Bukan untuk Jadi Programmer: Mengapa Logika Digital dan Coding Justru Krusial untuk Semua Profesi
Bukan untuk Jadi Programmer: Mengapa Logika Digital dan Coding Justru Krusial untuk Semua Profesi-ilustrasi-ilustrasi
c. Debugging: Seni Mencari Kesalahan Tanpa Emosi
Dalam coding, saat program error, komputer tidak marah atau beralasan. Ia hanya menunjukkan di mana letak kesalahan logikanya. Seorang programmer belajar untuk tidak menyalahkan alat atau orang lain, tetapi melacak ulang langkah-langkahnya secara sistematis sampai menemukan sumber masalah.
Soft skill "debugging" ini sangat berharga di dunia kerja. Alih-alih panik saat laporan keuangan tidak balance atau kampanye iklan gagal, Anda akan mundur selangkah, memeriksa asumsi awal, dan memperbaiki satu per satu variabel penyebab.
Mitos vs Fakta: Hal yang Membuat Orang Takut Belajar Coding
Mitos: "Belajar coding harus pintar matematika."
Fakta: Logika digital lebih dekat dengan teka-teki (puzzle) daripada kalkulus. Anda hanya perlu operasi aritmatika dasar. Yang dibutuhkan adalah konsistensi, bukan IQ tinggi.
Mitos: "Saya sudah terlalu tua untuk belajar bahasa pemrograman."
Fakta: Banyak pengusaha sukses yang belajar coding di usia 40 tahun ke atas untuk mengotomatisasi bisnis mereka. Umur bukan penghalang.
Mitos: "Tujuan belajar coding adalah membuat aplikasi kompleks."
Fakta: Untuk pemula non-IT, cukup pahami logika IF, ELSE, FOR, dan WHILE. Itu sudah 80 persen dari semua logika yang dibutuhkan dalam pengambilan keputusan sehari-hari.

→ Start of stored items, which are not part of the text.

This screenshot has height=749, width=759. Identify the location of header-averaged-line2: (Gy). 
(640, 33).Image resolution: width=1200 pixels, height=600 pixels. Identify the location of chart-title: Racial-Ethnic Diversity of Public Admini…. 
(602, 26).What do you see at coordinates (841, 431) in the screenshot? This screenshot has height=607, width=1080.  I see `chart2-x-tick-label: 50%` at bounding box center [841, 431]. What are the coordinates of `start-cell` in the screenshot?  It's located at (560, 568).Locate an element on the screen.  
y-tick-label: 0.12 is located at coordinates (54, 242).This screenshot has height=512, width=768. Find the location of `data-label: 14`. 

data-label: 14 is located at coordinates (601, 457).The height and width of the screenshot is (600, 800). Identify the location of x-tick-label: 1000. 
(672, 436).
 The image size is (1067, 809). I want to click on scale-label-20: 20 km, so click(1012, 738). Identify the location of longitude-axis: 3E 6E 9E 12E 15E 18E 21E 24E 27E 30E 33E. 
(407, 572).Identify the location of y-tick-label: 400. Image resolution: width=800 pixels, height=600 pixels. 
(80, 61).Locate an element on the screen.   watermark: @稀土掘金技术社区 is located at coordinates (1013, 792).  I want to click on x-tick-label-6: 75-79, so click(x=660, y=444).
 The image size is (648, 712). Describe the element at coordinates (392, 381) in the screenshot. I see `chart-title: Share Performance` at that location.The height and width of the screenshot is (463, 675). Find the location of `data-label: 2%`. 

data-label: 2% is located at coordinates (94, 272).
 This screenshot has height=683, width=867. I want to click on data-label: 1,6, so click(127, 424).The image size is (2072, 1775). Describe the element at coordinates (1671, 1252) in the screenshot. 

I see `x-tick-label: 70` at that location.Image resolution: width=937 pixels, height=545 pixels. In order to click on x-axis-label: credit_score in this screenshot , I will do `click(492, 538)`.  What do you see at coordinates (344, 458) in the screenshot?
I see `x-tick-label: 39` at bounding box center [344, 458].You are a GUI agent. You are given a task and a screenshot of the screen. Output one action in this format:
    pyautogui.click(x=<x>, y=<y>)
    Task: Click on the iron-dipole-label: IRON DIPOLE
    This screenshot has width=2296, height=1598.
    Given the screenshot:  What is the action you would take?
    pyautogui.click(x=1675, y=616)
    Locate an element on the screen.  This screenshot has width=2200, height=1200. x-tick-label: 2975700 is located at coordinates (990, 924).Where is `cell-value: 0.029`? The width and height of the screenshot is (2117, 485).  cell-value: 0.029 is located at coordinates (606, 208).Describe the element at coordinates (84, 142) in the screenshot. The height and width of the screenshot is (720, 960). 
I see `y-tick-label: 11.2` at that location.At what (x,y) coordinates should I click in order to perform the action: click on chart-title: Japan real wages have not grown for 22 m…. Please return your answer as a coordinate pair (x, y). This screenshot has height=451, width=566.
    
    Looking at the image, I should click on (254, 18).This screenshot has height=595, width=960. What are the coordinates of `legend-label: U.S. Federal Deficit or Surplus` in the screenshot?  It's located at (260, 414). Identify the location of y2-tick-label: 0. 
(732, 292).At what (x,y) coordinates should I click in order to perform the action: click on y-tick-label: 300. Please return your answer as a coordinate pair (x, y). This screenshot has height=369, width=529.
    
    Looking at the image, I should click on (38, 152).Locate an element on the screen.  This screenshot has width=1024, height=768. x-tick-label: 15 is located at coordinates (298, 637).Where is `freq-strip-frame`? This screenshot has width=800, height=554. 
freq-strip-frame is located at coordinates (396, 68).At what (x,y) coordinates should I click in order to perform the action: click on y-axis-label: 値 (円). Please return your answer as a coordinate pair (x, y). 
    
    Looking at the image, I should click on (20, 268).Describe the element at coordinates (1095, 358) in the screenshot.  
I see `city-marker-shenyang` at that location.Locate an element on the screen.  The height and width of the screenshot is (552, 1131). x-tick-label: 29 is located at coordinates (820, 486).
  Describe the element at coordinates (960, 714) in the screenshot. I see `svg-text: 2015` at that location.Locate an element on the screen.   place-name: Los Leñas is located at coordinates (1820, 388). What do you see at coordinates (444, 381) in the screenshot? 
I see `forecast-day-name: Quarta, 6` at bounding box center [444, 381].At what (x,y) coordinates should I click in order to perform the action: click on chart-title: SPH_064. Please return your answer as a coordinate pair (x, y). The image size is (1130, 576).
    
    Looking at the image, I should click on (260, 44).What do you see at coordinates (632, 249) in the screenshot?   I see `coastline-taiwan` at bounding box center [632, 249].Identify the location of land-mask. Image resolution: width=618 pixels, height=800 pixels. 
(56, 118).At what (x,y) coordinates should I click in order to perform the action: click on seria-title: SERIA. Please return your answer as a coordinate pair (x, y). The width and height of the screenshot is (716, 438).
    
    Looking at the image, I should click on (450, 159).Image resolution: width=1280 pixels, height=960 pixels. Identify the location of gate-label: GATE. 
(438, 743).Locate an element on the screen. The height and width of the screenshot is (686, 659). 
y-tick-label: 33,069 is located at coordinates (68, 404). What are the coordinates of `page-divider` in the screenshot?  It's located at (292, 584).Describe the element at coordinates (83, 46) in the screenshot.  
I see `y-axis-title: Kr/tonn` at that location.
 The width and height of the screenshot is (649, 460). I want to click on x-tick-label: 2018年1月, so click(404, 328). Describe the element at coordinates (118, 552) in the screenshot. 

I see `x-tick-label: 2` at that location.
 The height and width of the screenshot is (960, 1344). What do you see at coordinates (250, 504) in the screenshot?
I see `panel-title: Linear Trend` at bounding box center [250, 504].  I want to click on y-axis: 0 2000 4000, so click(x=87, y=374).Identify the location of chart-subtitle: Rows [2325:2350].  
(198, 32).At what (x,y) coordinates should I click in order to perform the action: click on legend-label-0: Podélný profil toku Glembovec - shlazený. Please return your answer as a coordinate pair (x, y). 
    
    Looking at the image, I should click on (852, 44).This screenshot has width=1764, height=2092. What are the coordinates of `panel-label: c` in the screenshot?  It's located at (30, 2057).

Cara Memulai untuk Pemula Absolut (Non-Technical)
Anda tidak perlu kuliah 4 tahun atau bootcamp mahal. Berikut adalah jalur paling ramah untuk pemula di luar IT:
Gunakan Platform Visual (Block-Based Coding): Jangan langsung ke teks. Coba Scratch (dari MIT) atau Code.org. Di sini Anda menyusun blok logika seperti menyusun Lego. Anda akan paham konsep loop dan kondisi tanpa harus mengetik kode.
Pelajari Google Sheets / Excel Macro (Formula Logika): Spreadsheet adalah pintu masuk terbaik untuk pekerja kantoran. Pelajari fungsi =IF( ), =AND( ), =OR( ) di Excel. Ini adalah coding sungguhan tetapi dalam antarmuka yang sudah familiar.
Coba Python di Platform Interaktif: Setelah siap, gunakan Google Colab atau Replit. Ikuti tutorial "Python for Everybody" yang gratis. Python paling mirip dengan bahasa Inggris, jadi tidak terlalu menakutkan.